See Elixir / Unicode Syntax for official notes.

Tree-sitter already supports unicode properties in regular expressions, however character class subtraction is not supported.

For the base <Start> and <Continue> we can use [\p{ID_Start}] and [\p{ID_Continue}] respectively, since both are supported and according to the Unicode Annex #31 they match the ranges listed in the Elixir docs.

For atoms this translates to a clean regular expression.

For variables however, we want to exclude uppercase (\p{Lu}) and titlecase (\p{Lt}) categories from \p{ID_Start}. As already mentioned, we cannot use group subtraction in the regular expression, so instead we need to create a suitable group of characters on our own.

After removing the uppercase/titlecase categories from [\p{ID_Start}], we obtain the following group:

[\p{Ll}\p{Lm}\p{Lo}\p{Nl}\p{Other_ID_Start}-\p{Pattern_Syntax}-\p{Pattern_White_Space}]

At the time of writing the subtracted groups actually only remove a single character:

Mix.install([{:unicode_set, "~> 1.1"}])

Unicode.Set.to_utf8_char(
  "[[[:Ll:][:Lm:][:Lo:][:Nl:][:Other_ID_Start:]] & [[:Pattern_Syntax:][:Pattern_White_Space:]]]"
)
#=> {:ok, [11823]}

Consequently, by removing the subtraction we allow just one additional (not common) character, which is perfectly acceptable.

It's important to note that JavaScript regular expressions don't support the \p{Other_ID_Start} unicode category. Fortunately this category is a small set of characters introduces for backward compatibility, so we can enumerate it manually:

Mix.install([{:unicode_set, "~> 1.1"}])

Unicode.Set.to_utf8_char("[[[:Other_ID_Start:]] - [[:Pattern_Syntax:][:Pattern_White_Space:]]]")
|> elem(1)
|> Enum.flat_map(fn
  n when is_number(n) -> [n]
  range -> range
end)
|> Enum.map(&Integer.to_string(&1, 16))
#=> ["1885", "1886", "2118", "212E", "309B", "309C"]

Finally, we obtain this regular expression group for variable <Start>:

[\p{Ll}\p{Lm}\p{Lo}\p{Nl}\u1885\u1886\u2118\u212E\u309B\u309C]

Ref 7. Keyword token

We tokenize the whole keyword sequence like do: as a single token. Ideally we wouldn't include the whitespace, but since we use token it gets include. However, this is an intentionally accepted tradeoff, because using token significantly simplifies the grammar and avoids conflicts.

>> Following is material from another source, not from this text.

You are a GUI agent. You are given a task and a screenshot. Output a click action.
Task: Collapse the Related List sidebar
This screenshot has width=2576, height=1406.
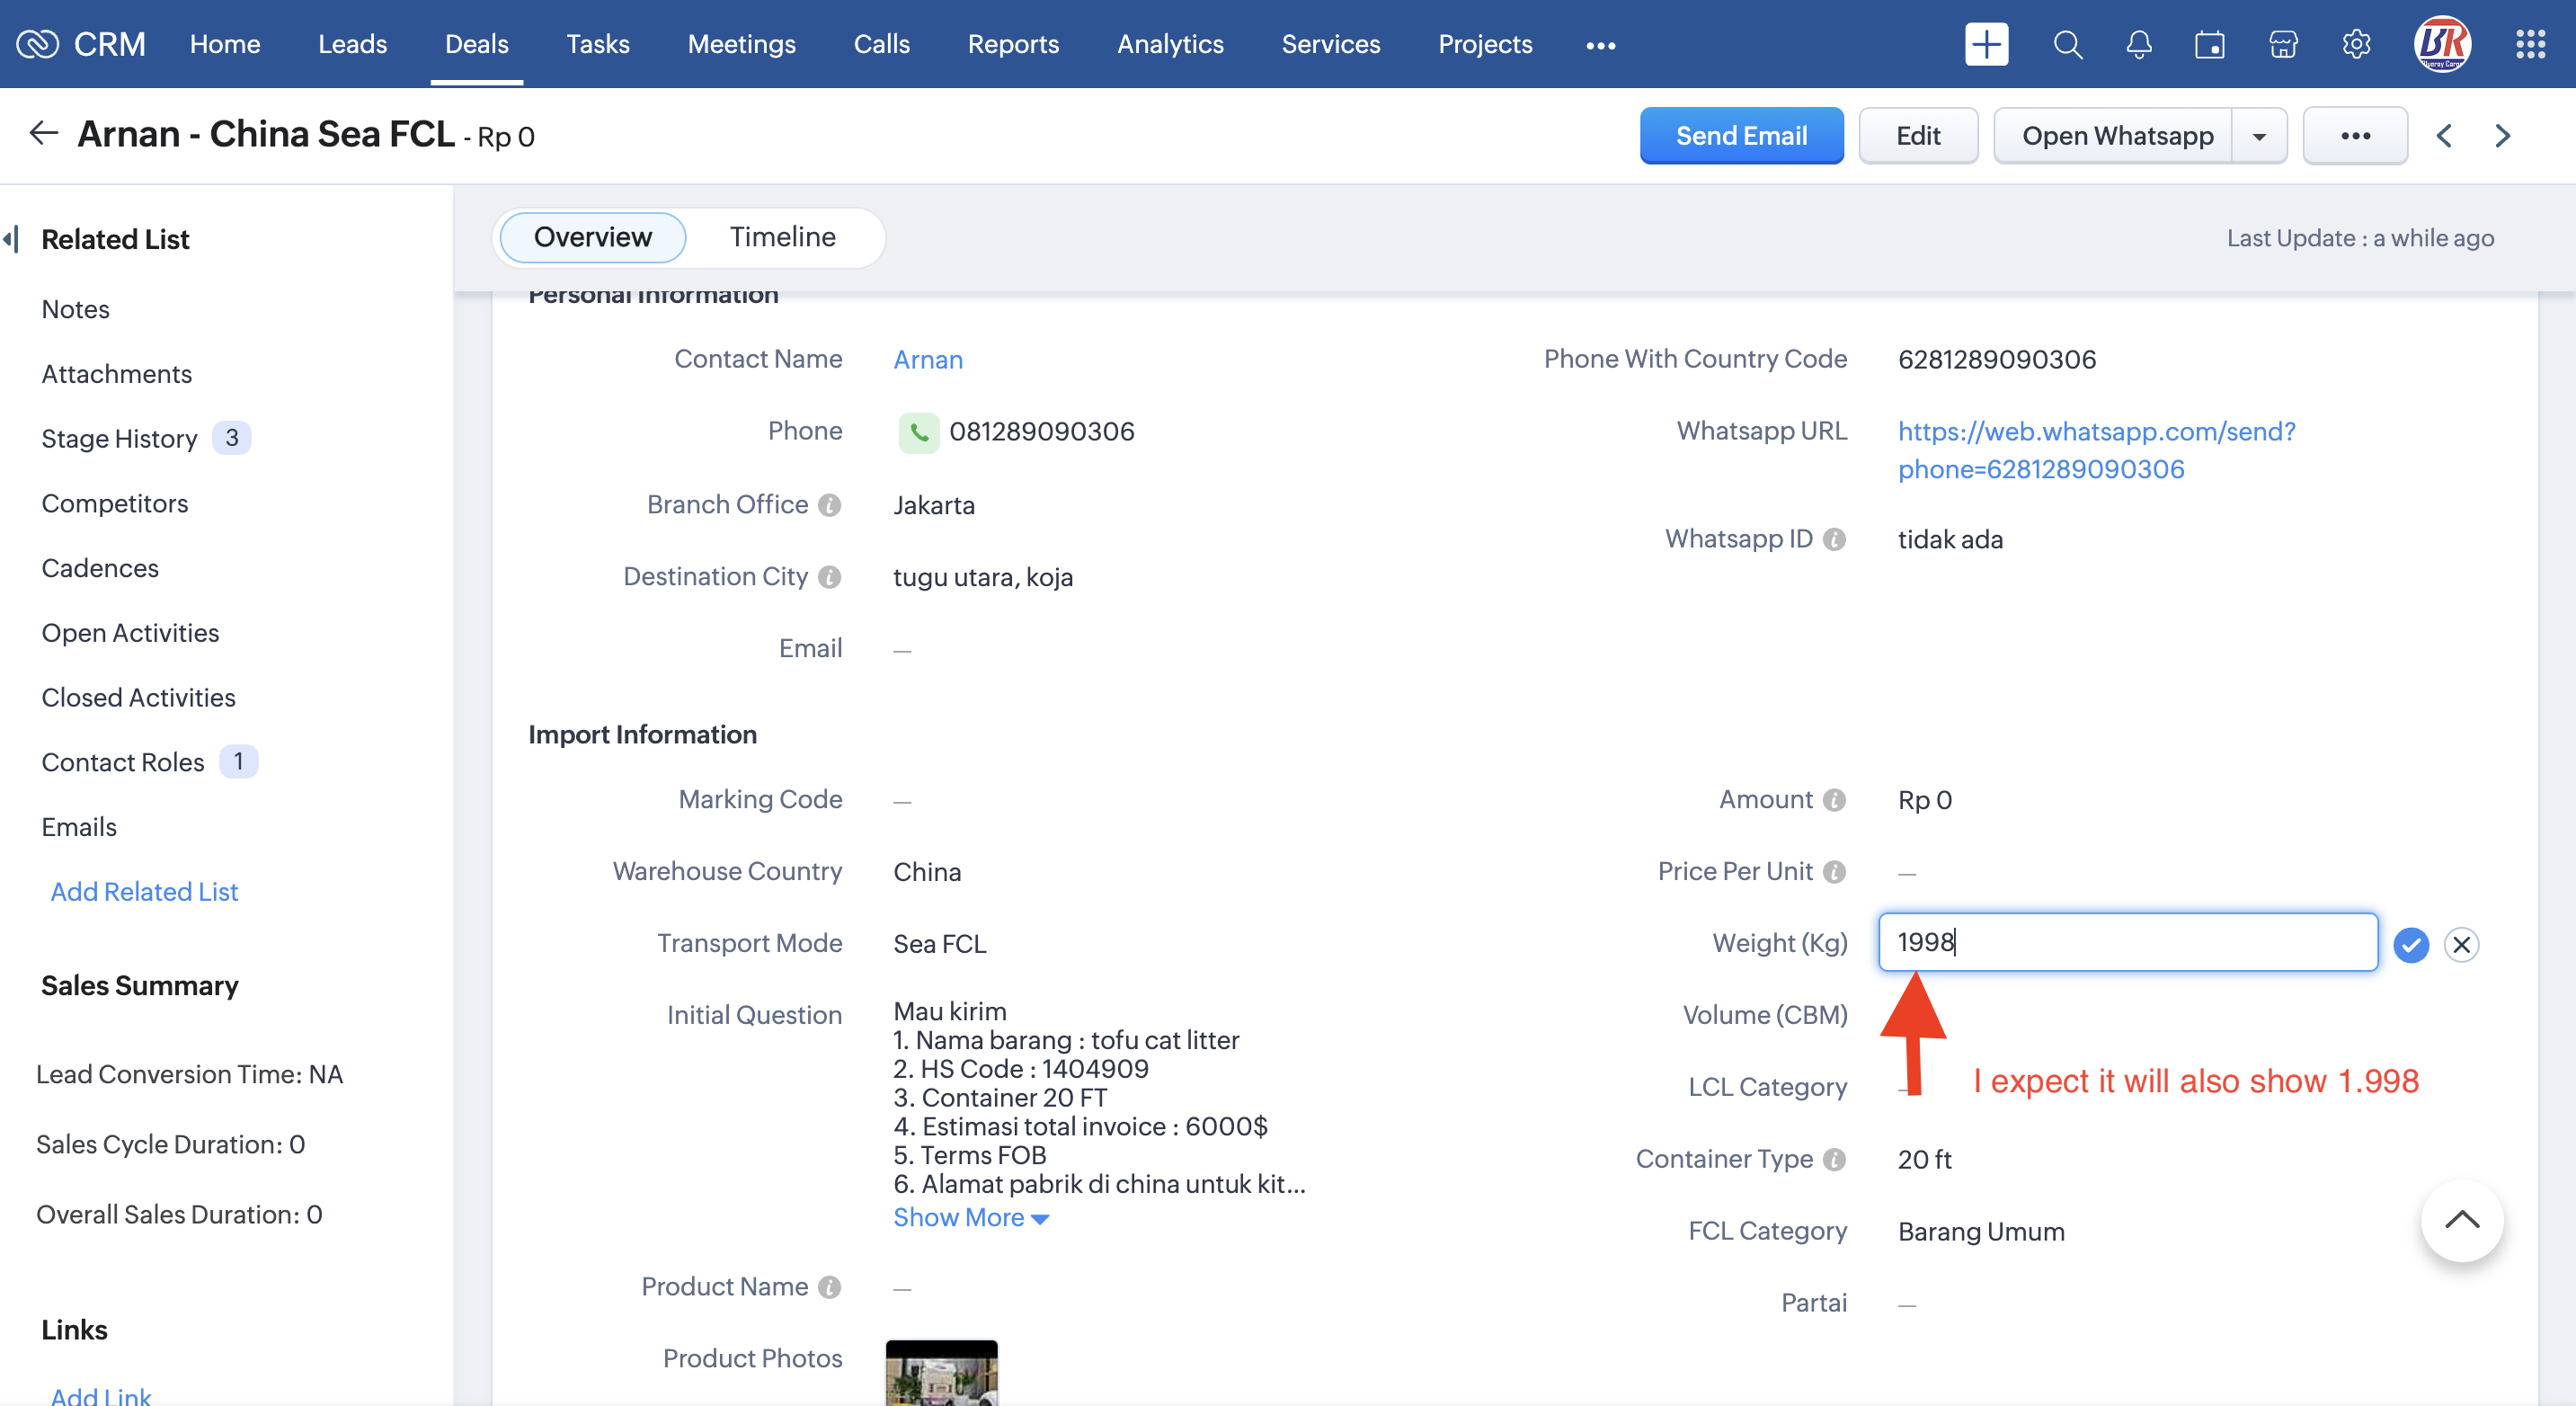(12, 239)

The alternative approach would be to define keyword as seq(alias(choice(...), $._keyword_literal), $._keyword_end), where we list all other tokens that make for for valid keyword literal and use custom scanner for _keyword_end to look ahead without tokenizing the whitespace. However, this approach generates a number of conflicts because : is tokenized separately and phrases like fun fun • do or fun • {} are ambiguous (interpretation depends on whether : comes next). Resolving some of these conflicts (for instance special keywords like {} or %{}) requires the use of external scanner. Given the complexities this approach brings to the grammar, and consequently the parser, we stick to the simpler approach.